Einde inhoudsopgave
Wetboek van Burgerlijke Rechtsvordering
Artikel 100 [Alternatieve bevoegdheid inzake arbeidsovereenkomst, agentuurovereenkomst, cao, etc.]
Geldend
Geldend vanaf 30-07-2020
- Redactionele toelichting
Treedt t.a.v. de sector wegvervoer in werking met ingang van 01-06-2023 (bron iwtr. 26-04-2023, Stb. 152).
- Bronpublicatie:
01-07-2020, Stb. 2020, 249 (uitgifte: 15-07-2020, kamerstukken: 35358)
- Inwerkingtreding
30-07-2020
- Bronpublicatie inwerkingtreding:
09-07-2020, Stb. 2020, 250 (uitgifte: 15-07-2020, kamerstukken/regelingnummer: -)
- Vakgebied(en)
Burgerlijk procesrecht / Algemeen
Burgerlijk procesrecht / Rechtspleging van onderscheiden aard
In zaken betreffende een individuele arbeidsovereenkomst, een agentuurovereenkomst, een collectieve arbeidsovereenkomst of algemeen verbindend verklaarde bepalingen van een collectieve arbeidsovereenkomst is mede bevoegd de rechter van de plaats waar de arbeid gewoonlijk wordt of laatstelijk gewoonlijk werd verricht.

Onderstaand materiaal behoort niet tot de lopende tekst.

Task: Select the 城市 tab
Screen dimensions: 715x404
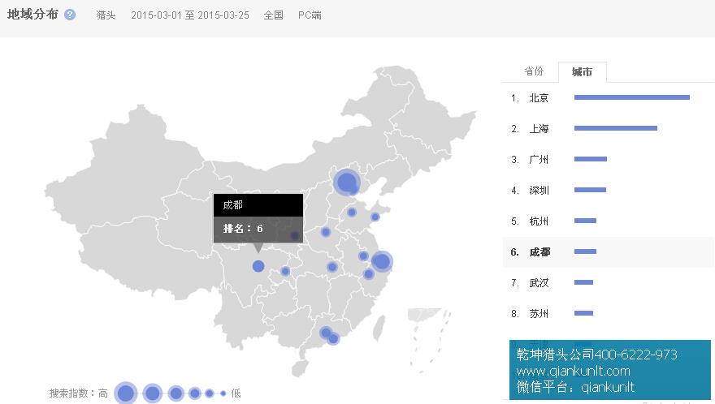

In zaken betreffende een individuele arbeidsovereenkomst is, indien de arbeid tijdelijk in Nederland wordt verricht, mede bevoegd de rechter van de plaats waar de werknemer de arbeid tijdelijk verricht, voorzover het betreft een rechtsvordering met betrekking tot arbeidsvoorwaarden en arbeidsomstandigheden, welke is gegrond op artikel 2 van de Wet arbeidsvoorwaarden gedetacheerde werknemers in de Europese Unie, artikel 7, 7a, 13 of 15 van de Wet minimumloon en minimumvakantiebijslag, artikel 2a van de Wet op het algemeen verbindend en het onverbindend verklaren van bepalingen van collectieve arbeidsovereenkomsten, artikel 8, artikel 8a of 11 van de Wet allocatie arbeidskrachten door intermediairs, alsmede artikel 5, eerste lid, onder b, d, e, of f, van de Algemene wet gelijke behandeling.